PCIe ordering rules and x86, how are they compatible?


PCIe specs express clearly what are the ordering rules.

  • A Posted Request must not pass another Posted Request
  • A Posted Request must be able to pass Non-Posted Requests to avoid deadlocks

It means any writes can be executed before an earlier read. This rule seems to break the x86 ordering rules that are strongly ordered.

What do I miss?

Reference to the PCIe specs:

enter image description here

The second transaction (row) must be allowed to pass the first (column) to avoid deadlock.


Solution

  • PCIe agents can do Posted vs Non-Posted reordering for two main reasons:

    1. Avoid deadlocks
    2. Improve resource utilization (bandwidth, receiving buffers, and so on)

    The second bullet is straightforward to understand: an NVMe may let a write pass a read if the two are to different addresses and latching/caching the write is faster/easier.
    Of course, in general, reordering writes and reads is not possible, not even for system memory, let alone when accessing IO devices where even reads can have side effects (e.g. clearing status bits).

    However, devices (more than switches, which must obey the Relaxed Order bit) are free to implement their own optimizations.

    Switches and bridges may find it necessary to reorder transactions when they do complex mappings. This brings us to the first bullet above: deadlocks.
    I've never really dug into this topic, so this is all handwaved.
    Some devices may need to perform other transactions before they can handle (i.e. complete) the transaction they just received. The PCIe specifications give these examples:

    • Bridges to complex protocols that require state to be save/restored to/from host memory, i.e., PCI Express to Infiniband bridges.
    • Messaging engines that must do address translation based upon page tables stored in host memory.
    • UMA graphics devices that store their frame buffer in host memory.

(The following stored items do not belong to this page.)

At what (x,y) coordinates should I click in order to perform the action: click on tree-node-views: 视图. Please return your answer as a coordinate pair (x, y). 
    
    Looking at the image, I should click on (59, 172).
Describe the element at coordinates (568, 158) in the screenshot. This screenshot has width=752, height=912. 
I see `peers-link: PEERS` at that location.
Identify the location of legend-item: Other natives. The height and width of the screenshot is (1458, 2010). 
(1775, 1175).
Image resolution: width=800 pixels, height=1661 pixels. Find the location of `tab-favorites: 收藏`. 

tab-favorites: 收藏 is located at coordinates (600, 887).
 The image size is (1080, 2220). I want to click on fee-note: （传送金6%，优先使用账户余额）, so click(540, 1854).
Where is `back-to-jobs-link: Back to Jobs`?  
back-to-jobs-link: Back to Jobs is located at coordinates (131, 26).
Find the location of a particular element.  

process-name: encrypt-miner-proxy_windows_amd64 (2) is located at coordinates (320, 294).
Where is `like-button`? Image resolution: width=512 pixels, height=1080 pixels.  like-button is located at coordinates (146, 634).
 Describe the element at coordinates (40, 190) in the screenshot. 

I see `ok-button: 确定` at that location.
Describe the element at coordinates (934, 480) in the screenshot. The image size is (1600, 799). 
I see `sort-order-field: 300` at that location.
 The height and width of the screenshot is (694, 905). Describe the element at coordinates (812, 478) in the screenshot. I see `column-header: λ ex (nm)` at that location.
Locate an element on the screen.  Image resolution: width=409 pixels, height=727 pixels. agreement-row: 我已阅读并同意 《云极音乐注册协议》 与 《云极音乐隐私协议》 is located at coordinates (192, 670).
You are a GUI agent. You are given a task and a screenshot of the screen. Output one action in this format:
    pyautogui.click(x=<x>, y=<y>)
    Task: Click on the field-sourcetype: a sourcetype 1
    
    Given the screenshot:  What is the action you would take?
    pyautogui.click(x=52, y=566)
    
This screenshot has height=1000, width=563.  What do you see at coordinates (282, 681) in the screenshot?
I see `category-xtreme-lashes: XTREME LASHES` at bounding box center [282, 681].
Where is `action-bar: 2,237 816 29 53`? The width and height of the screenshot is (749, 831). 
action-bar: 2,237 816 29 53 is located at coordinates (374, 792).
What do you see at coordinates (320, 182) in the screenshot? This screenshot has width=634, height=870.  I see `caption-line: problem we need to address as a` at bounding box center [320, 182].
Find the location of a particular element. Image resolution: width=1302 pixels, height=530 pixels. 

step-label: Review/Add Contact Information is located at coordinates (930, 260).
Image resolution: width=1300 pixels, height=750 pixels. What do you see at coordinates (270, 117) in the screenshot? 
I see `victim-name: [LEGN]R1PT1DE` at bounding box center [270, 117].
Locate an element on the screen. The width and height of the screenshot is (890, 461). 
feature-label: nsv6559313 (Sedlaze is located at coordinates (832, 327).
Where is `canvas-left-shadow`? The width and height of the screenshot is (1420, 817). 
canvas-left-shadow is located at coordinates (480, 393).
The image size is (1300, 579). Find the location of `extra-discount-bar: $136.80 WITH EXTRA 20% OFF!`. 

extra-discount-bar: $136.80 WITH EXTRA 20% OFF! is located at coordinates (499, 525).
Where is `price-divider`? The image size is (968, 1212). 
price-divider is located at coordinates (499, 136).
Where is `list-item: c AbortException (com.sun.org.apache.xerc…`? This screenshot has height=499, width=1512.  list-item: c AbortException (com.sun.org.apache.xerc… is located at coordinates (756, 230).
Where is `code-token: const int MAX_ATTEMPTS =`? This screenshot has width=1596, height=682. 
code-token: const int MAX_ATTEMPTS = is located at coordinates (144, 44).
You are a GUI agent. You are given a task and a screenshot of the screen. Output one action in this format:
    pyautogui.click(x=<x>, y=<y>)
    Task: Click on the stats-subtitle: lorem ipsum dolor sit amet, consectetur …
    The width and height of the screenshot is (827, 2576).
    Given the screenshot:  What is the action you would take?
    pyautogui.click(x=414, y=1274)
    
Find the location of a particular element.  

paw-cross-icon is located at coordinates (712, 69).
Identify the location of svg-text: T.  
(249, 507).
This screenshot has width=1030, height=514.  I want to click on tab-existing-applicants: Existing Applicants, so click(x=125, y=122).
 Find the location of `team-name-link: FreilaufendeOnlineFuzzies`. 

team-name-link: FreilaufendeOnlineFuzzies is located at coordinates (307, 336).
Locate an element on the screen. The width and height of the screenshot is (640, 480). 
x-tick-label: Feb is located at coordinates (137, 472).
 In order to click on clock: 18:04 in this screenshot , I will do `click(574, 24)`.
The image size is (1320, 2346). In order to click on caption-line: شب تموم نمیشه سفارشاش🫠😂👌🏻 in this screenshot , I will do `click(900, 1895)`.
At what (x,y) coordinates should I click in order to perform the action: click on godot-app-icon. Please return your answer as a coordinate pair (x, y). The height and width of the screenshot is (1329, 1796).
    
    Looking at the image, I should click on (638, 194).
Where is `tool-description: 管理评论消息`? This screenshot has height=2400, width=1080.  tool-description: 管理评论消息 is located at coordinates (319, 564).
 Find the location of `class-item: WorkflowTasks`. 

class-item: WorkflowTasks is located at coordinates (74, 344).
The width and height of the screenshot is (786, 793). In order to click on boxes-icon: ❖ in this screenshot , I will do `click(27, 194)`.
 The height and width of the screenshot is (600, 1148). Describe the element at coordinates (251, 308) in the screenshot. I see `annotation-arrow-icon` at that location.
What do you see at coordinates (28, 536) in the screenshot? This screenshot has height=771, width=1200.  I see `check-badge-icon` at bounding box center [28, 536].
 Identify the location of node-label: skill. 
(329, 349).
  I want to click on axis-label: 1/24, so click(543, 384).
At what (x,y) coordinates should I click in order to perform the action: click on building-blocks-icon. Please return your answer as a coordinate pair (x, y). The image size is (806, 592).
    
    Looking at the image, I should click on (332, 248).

    For example, an MMIO may read its page table entries from a secure memory area hosted on an ad-hoc PCIe device. So upon receiving a downstream memory read the MMIO issues another read request to the secure memory. In turn, this secure memory device may need to generate an MSI (due to a missing entry, for example) and thus go back through the MMIO which is still waiting for its request to finish and thus deadlocking.

    This is a contrived example for sure, but the general idea is that PCIe topology and functionality are complex enough to generate deadlocks and the PCIe ordering rules allow solving some of these deadlocks.
    Surely the protocol semantic holds, if you read from address X and then write to address X then you can be sure that any agent will obey "as-if" causality.

    Regarding the x86 memory model, it has nothing to do with this. At least directly. The x86 memory model determines the order and the type of requests that arrive at the Root Complex. It's your responsibility to make sure these requests arrive in the correct order (e.g. by using UC MMIO) or not (e.g. by using WC MMIO).
    Once they are at the root complex, the PCIe protocol will follow its rule.